Extracted data entries
=== Section Start ===

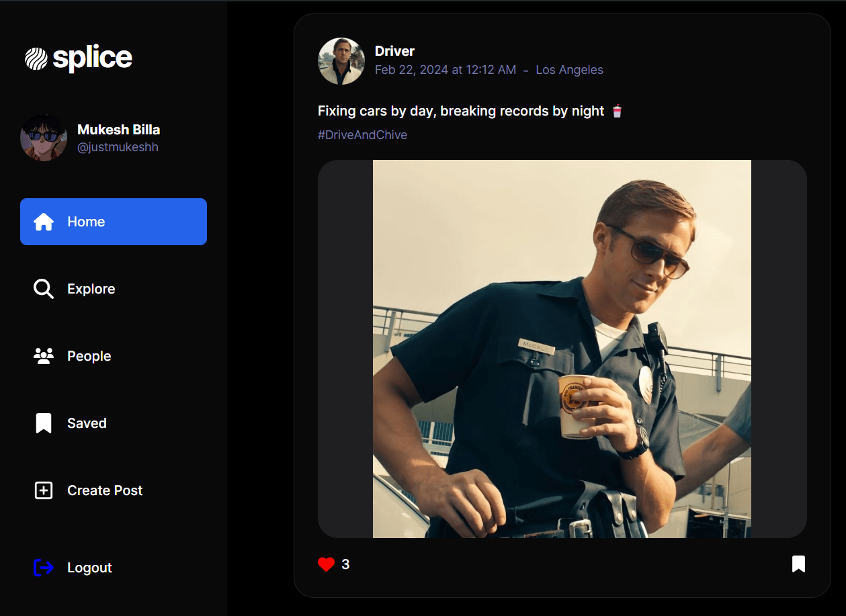Click the Explore magnifying glass icon
Screen dimensions: 846x616
44,289
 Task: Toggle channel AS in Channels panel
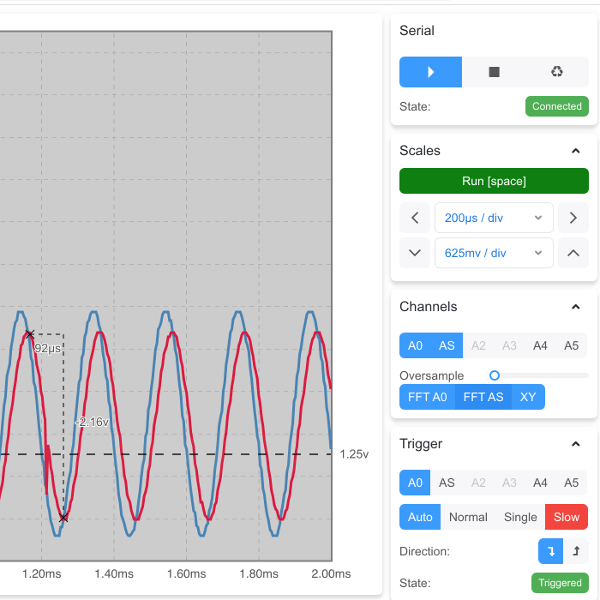(x=447, y=346)
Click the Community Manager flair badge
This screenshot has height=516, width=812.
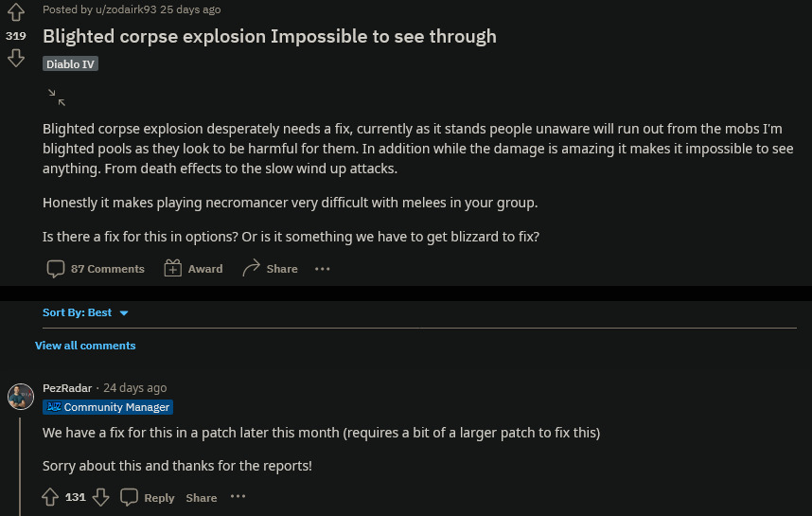pyautogui.click(x=108, y=407)
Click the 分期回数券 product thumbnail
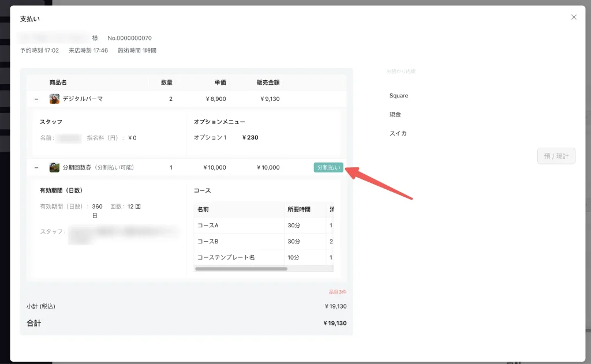Screen dimensions: 591x364 click(55, 168)
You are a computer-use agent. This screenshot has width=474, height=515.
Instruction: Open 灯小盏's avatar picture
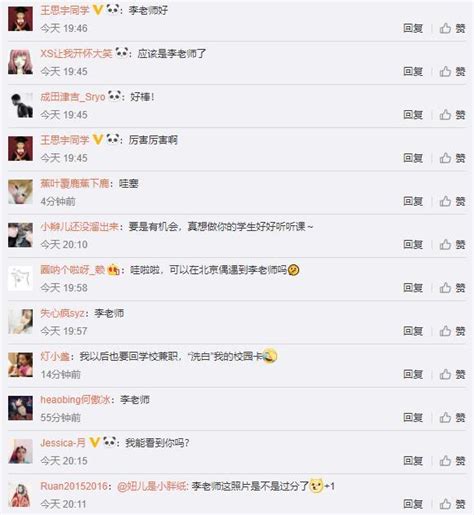(x=20, y=365)
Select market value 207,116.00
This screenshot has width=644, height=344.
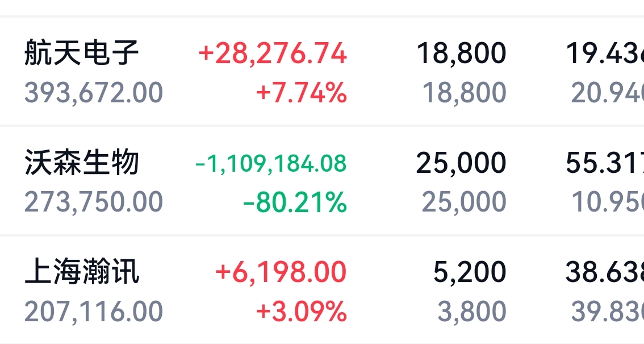94,312
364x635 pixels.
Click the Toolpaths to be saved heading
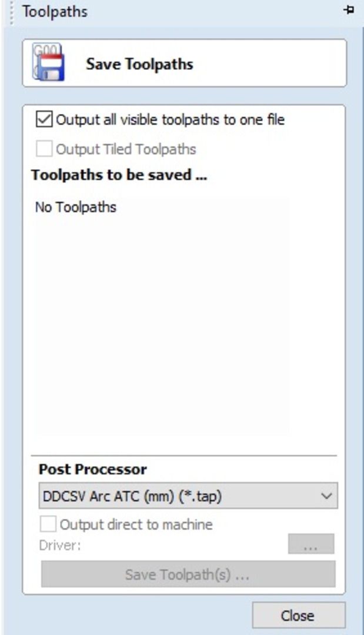pos(119,175)
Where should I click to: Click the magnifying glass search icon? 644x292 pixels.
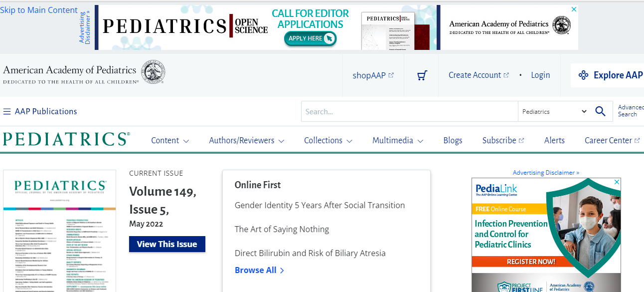(600, 111)

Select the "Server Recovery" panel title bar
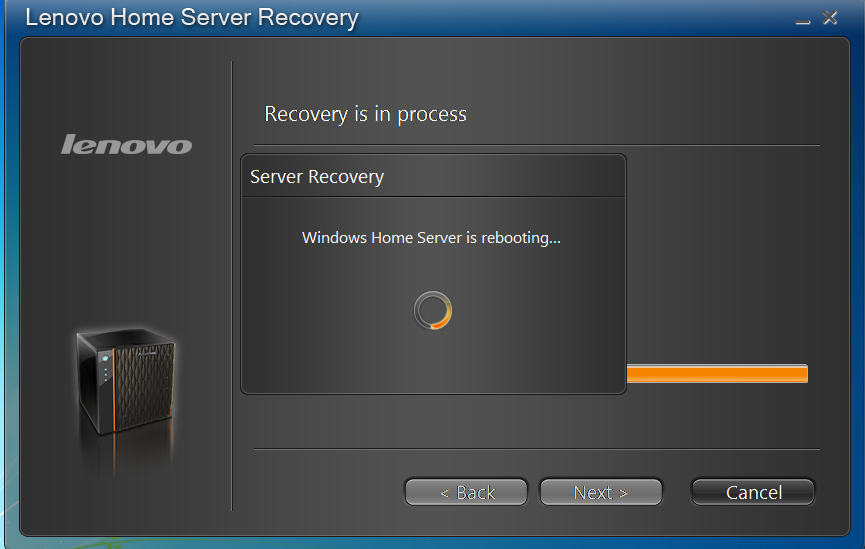pos(433,176)
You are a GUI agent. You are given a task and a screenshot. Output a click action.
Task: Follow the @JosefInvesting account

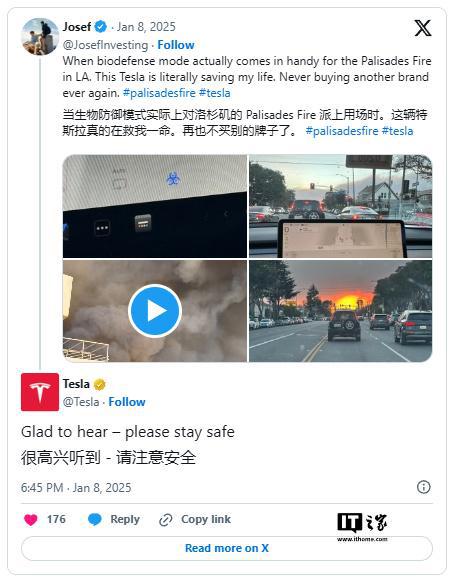176,45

=== Section End ===

Go over the data above and copy every line that has the word "agent" in it.

You are a computer-use agent. This screenshot has width=474, height=515.
You are a GUI agent. You are given a task and a screenshot. Output a click action.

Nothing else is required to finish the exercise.